Due to relentless selling by FIIs and the surge in oil prices, the Indian rupee breached the 84-mark against the dollar for the first time, hitting a record low of 84.0975 per dollar. Brent crude prices have soared from around $69 per barrel on September 30 to $78.92, driven by concerns over a potential Israeli attack on Iran and a ground offensive in Lebanon.

While the Indian markets faced pressure throughout the week, the US markets continued to rally. The S&P 500 Index, Dow Jones Industrial Average, and S&P MidCap 400 Index hit record highs as the earnings season kicked off. Better-than-expected earnings from JP Morgan Chase and Wells Fargo boosted market sentiment. Although Alphabet, Google’s parent company, faced pressure following reports of a potential breakup, NVIDIA’s strong performance helped cushion the impact.
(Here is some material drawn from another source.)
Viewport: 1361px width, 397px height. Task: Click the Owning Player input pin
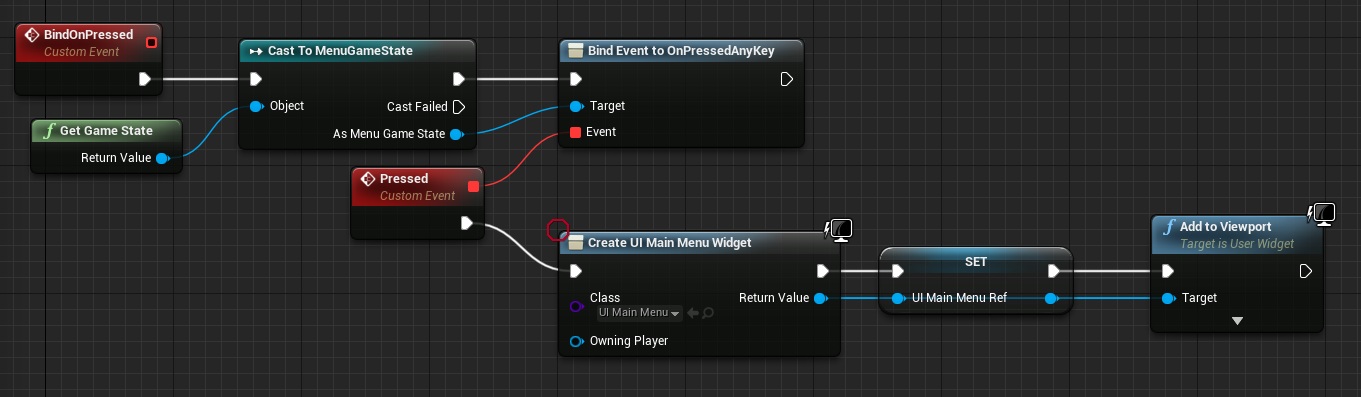575,341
While the equity markets touched new highs, these gains may be masking concerns over rising inflation, which could delay further interest rate cuts this year.
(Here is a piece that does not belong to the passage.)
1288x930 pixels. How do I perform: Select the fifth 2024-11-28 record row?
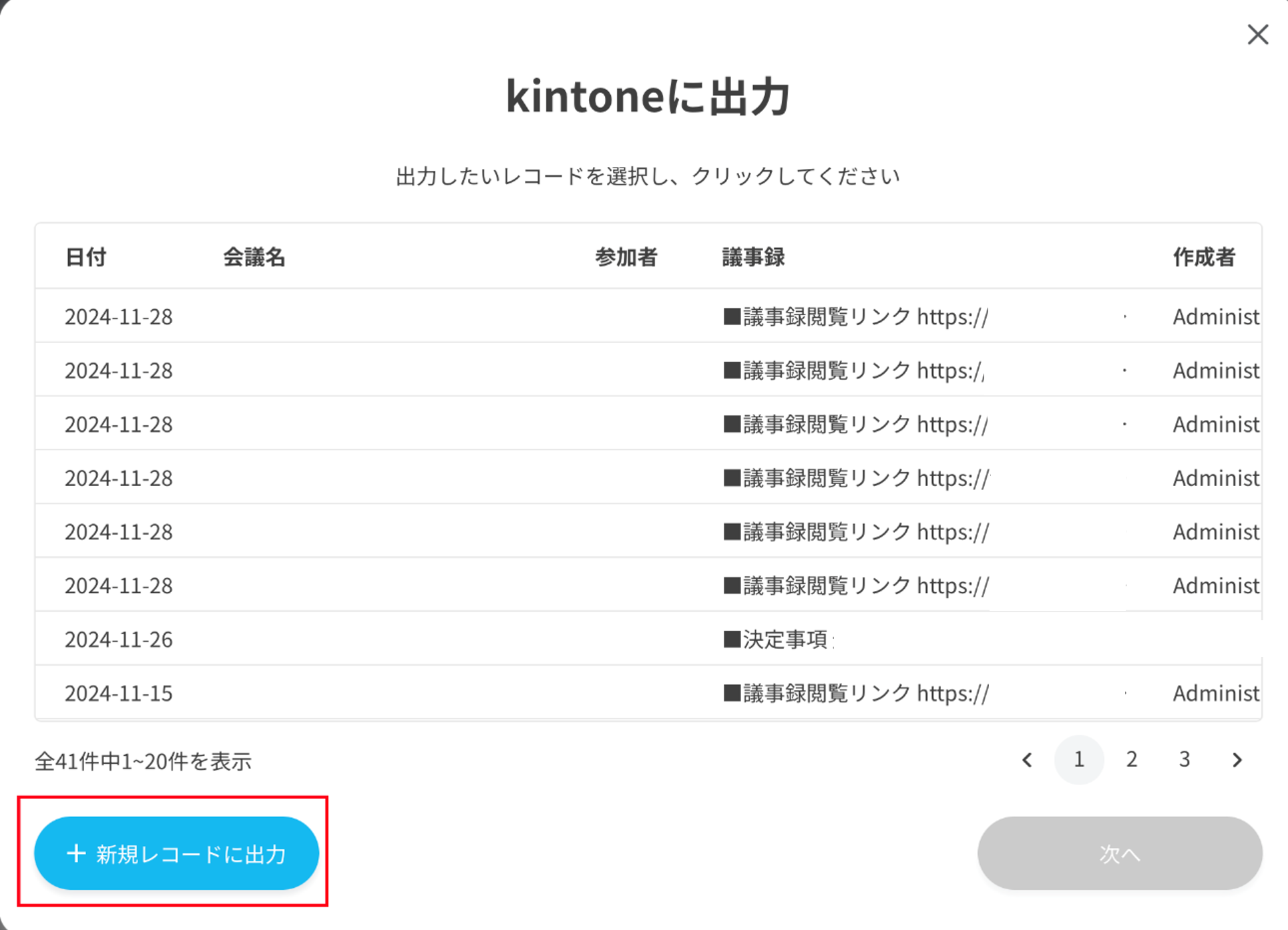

In Europe, markets also closed in positive territory, with the STOXX 600 rising 0.66 percent on hopes that the European Central Bank (ECB) could expedite rate cuts. Italy’s FTSE MIB surged 2.13 percent, Germany’s DAX gained 1.32 percent, and France’s CAC 40 added 0.48 percent. However, the UK’s FTSE closed 0.33 percent lower.

Meanwhile, data from Germany paints a grim picture of the economy. The Federal Ministry for Economic Affairs and Climate Action forecasts a 0.2 percent contraction this year, indicating the possibility of two consecutive years of economic shrinkage.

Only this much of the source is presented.